REQUIRED ACTION: Below are some records. Write out the line that contains "1035x792 pixels. Task: Open" and all lines after it, exactly, but not the pictures.

Stored records
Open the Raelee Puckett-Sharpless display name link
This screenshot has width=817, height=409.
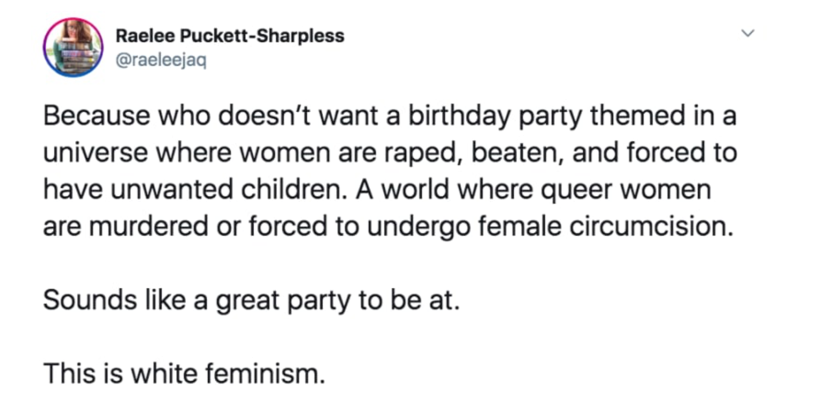coord(230,36)
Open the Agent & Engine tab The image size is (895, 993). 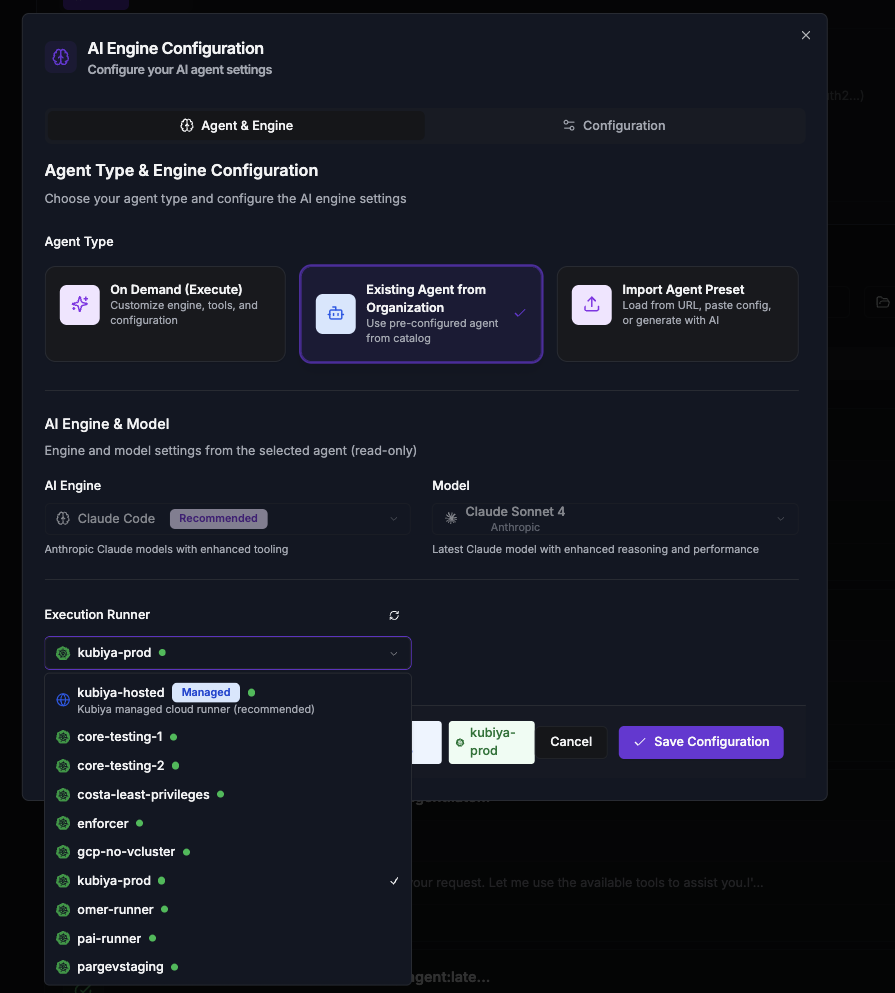(x=236, y=125)
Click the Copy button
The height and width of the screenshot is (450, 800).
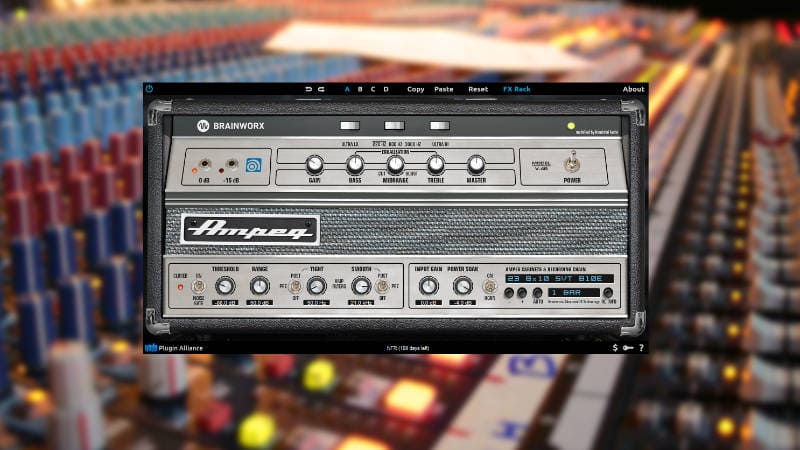pos(415,89)
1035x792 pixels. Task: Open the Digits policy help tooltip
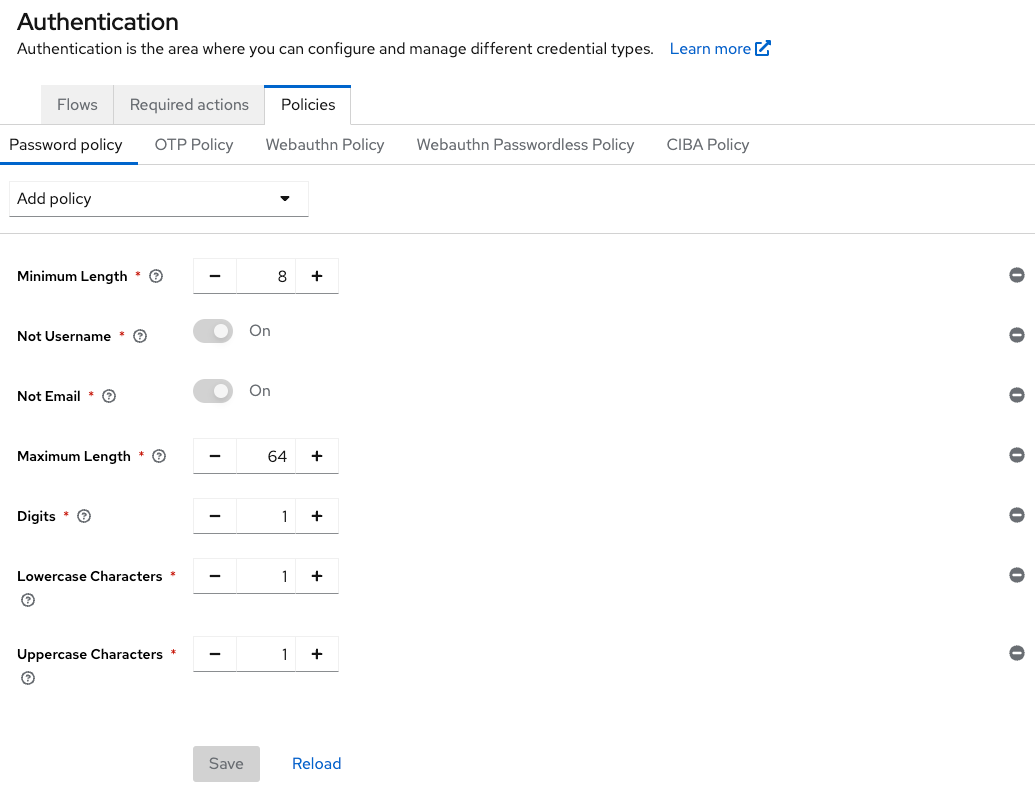(83, 516)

YOUR RESPONSE:
1035x792 pixels. Task: Open the Digits policy help tooltip
(83, 516)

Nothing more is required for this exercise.